→ **Exercise objective**
Restate the records below exactly. Pictures are not part of the copy.

╔══

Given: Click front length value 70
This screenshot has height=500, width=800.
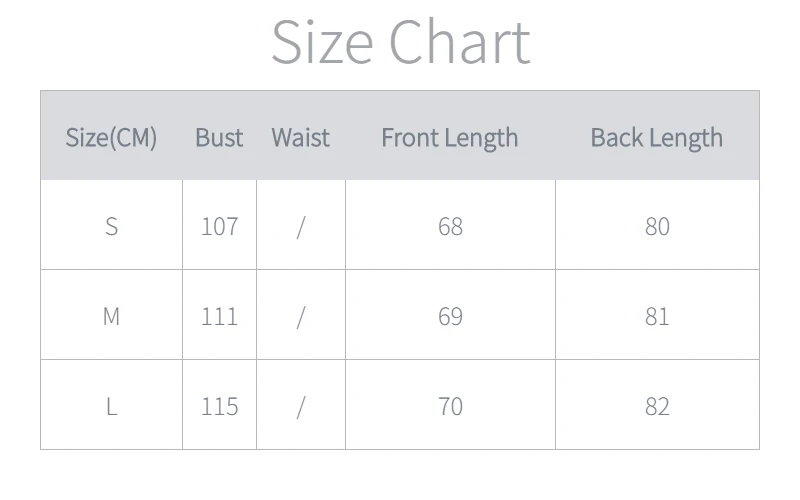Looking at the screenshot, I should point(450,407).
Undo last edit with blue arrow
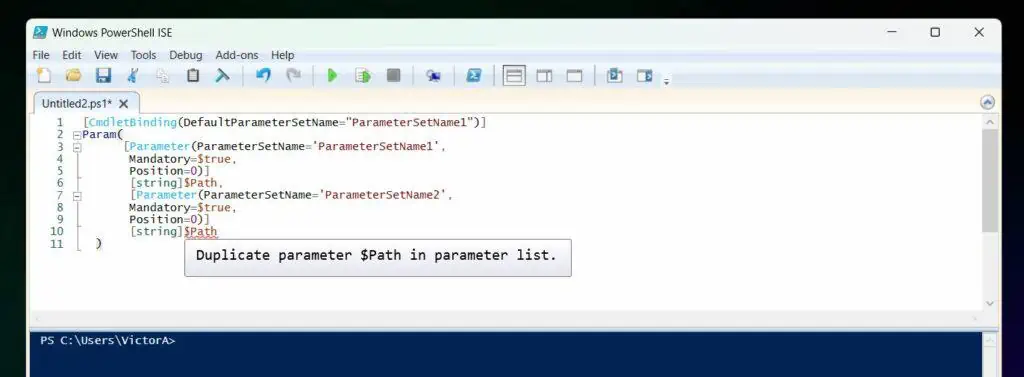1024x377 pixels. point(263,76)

╚══

→ **Result of the exercise**
Given: Click front length value 70
This screenshot has height=500, width=800.
Looking at the screenshot, I should point(450,407).
Undo last edit with blue arrow
1024x377 pixels. point(263,76)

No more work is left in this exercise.